R. Bloufa, atteint d'un cancer, réitérera ses déclarations selon lesquelles il avait fait un faux témoignage sous la menace de Houari.

Une question demeurera cependant sans réponse : pourquoi Houari s'est-il impliqué lui-même, risquant ainsi la peine capitale ?

Le parquet réclame l'application de la loi pour le père et les fils

Dans son bref réquisitoire, le représentant du ministère public requerra la peine capitale contre Dj. Houari, 5 ans contre R. Bloufa, et, fait rare dans les annales de la justice, l'application de la loi contre les trois autres accusés, considérés pourtant comme étant les principaux mis en cause dans cette affaire de meurtre avec préméditation.

Dans leurs différentes plaidoiries, les avocats de la défense s'appuieront sur le rapport d'autopsie dont les conclusions mettent à mal les assertions de Dj. Houari ?surtout qu'elles n'évoquent pas de meurtre- remarqueront que l'accusation se base uniquement sur les déclarations de Houari et ne présente aucune preuve matérielle reliant leurs clients à Angel Marcel Alain et qualifient les accusations de Houari de divagations. Ils demanderont l'acquittement pur et simple de leurs clients.
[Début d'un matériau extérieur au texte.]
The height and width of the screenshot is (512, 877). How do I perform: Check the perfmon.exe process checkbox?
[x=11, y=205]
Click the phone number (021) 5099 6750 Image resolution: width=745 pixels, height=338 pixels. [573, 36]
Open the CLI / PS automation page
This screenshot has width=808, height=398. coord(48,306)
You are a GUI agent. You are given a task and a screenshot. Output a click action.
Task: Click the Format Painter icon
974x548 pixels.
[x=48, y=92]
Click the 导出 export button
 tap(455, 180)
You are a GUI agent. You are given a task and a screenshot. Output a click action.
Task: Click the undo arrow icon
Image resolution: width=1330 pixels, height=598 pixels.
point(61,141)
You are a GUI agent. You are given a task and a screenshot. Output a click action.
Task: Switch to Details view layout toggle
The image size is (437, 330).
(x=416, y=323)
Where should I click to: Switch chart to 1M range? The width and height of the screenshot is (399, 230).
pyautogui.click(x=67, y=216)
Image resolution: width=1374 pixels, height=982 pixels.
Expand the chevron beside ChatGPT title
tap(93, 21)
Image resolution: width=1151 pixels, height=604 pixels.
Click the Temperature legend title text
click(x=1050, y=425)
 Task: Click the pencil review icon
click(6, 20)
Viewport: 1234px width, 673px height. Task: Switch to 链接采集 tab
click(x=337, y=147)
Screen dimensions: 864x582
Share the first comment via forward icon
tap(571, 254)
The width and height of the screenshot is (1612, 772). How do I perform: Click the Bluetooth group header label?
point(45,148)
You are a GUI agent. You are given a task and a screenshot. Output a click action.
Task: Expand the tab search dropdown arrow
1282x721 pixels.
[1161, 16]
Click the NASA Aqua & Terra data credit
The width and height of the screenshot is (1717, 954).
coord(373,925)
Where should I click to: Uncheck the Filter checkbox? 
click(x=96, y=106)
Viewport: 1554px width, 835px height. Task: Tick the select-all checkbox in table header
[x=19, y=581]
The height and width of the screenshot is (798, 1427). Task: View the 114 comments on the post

Alors que l'avocat de R. Bloufa plaidera également l'acquittement de son mandant qui «a produit un faux témoignage sous la menace de Houari», le défenseur de celui-ci, manifestement dans une position inconfortable, jettera presque le doute sur la crédibilité de son client et plaidera l'application de la peine. Après délibérations, le tribunal criminel considérera, à la surprise générale, que le témoignage de Dj. Houari est crédible et déclarera tout les accusés coupables des faits qui leur sont reprochés. Il condamnera tous les membres de la famille Dj. à 20 ans de réclusion criminelle et R. Bloufa à deux ans ferme.